On the hardware side, I can vouch for the others.  There's no problem working on the "failed" head while serving data from the other.  We've done it many times on our old hardware and plan to do it on our new F940 cluster when we need to.

We've also done rolling upgrades of DOT as mentioned below on our old F760 cluster.  Upgrade one head, fail over, reboot that head, giveback, upgrade the other head, fail over, reboot the second head, and giveback.  The first head will complain that it's not at the same DOT level as its partner, but we've never had a problem with data integrity.  This also only happens for a short period between the first giveback and the second failover.  I don't know if this is supported or not so as always, test if you can.

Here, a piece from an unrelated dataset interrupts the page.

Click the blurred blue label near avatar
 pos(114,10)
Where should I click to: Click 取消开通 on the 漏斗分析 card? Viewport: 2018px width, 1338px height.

One note, we've never done this for major version upgrades (i.e. 5.x to 6.x) this way.  IIRC we've only done minor version upgrades this way (i.e. 6.4.1 to 6.4.2 or 6.4.1P2 to 6.4.2).

Jeff

-------------------------------------------------------------------------
"Allow me to extol the virtues of the Net Fairy, and of all the fantastic
dorks that make the nice packets go from here to there. Amen."
TB - Penny Arcade
-------------------------------------------------------------------------



Scott Miller <skottie@anim.dreamworks.com>
Sent by: owner-toasters@mathworks.com

02/24/2004 03:08 PM

To
Kerry Herschel <margaret.k.herschel@jpl.nasa.gov>
cc
Geoff Hardin <geoff.hardin@dalsemi.com>, toasters <toasters@mathworks.com>
Subject
Re: Cluster failover question





Kerry Herschel wrote:

> Can you upgrade one side and bring it up running a different DOT version
> from it's partner? And then have it takeover the partner, then down the
> partner to upgrade it?

I always upgrade DOT to the same version on both heads of
a cluster at the same time, and reboot them both a the same time.
depending on your config, a DOT upgrade causes a 90 - 180 second
outage for the reboot.

 -skottie